[START OF Material supplied]
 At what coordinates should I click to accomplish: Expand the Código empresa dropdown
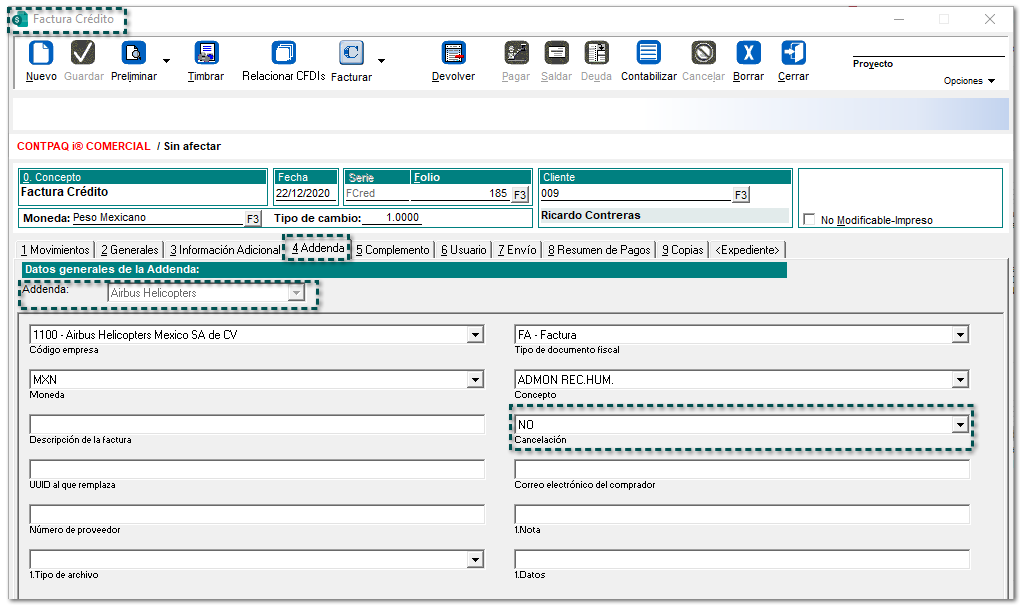(x=476, y=335)
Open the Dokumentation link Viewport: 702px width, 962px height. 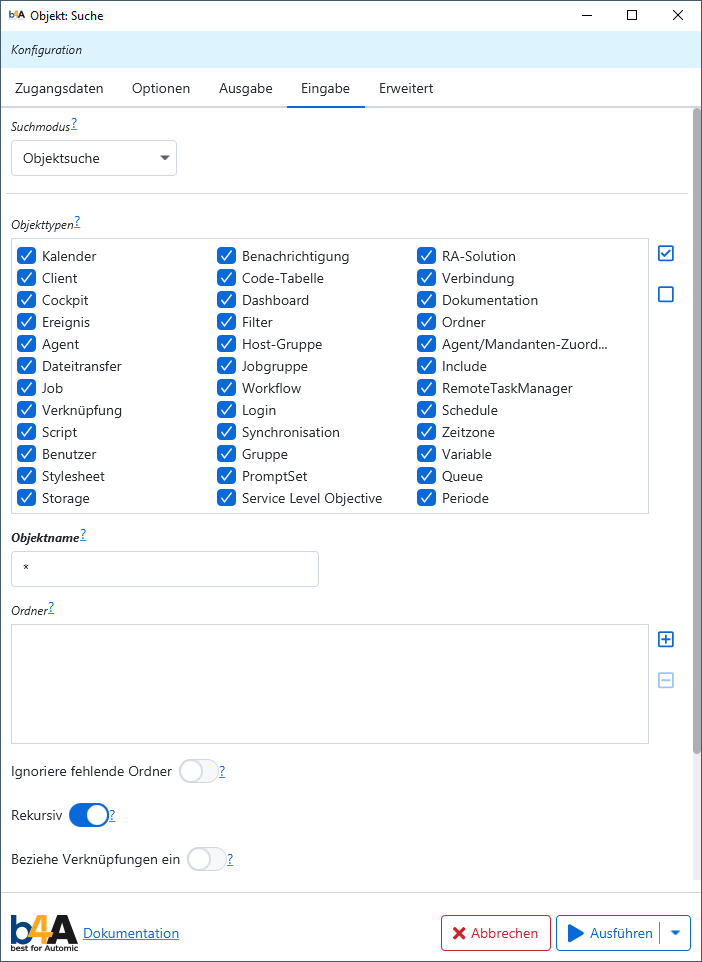[x=131, y=933]
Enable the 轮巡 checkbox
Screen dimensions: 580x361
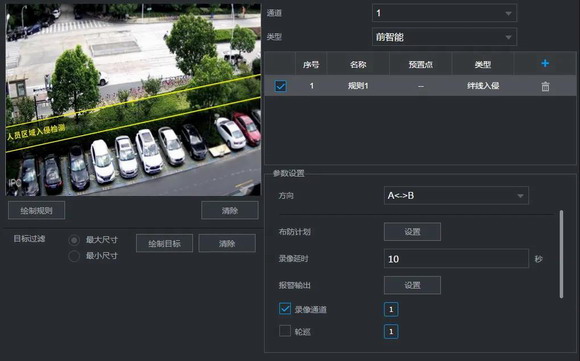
[END OF Material supplied]
» Given instruction: Switch "checkbox" to "toggle" in the stretch from the line containing "Enable the 轮巡 checkbox" through the end of the lines, and give back only that stretch with everything else unchanged and the pictures left out.

» Exercise answer:
Enable the 轮巡 toggle
Screen dimensions: 580x361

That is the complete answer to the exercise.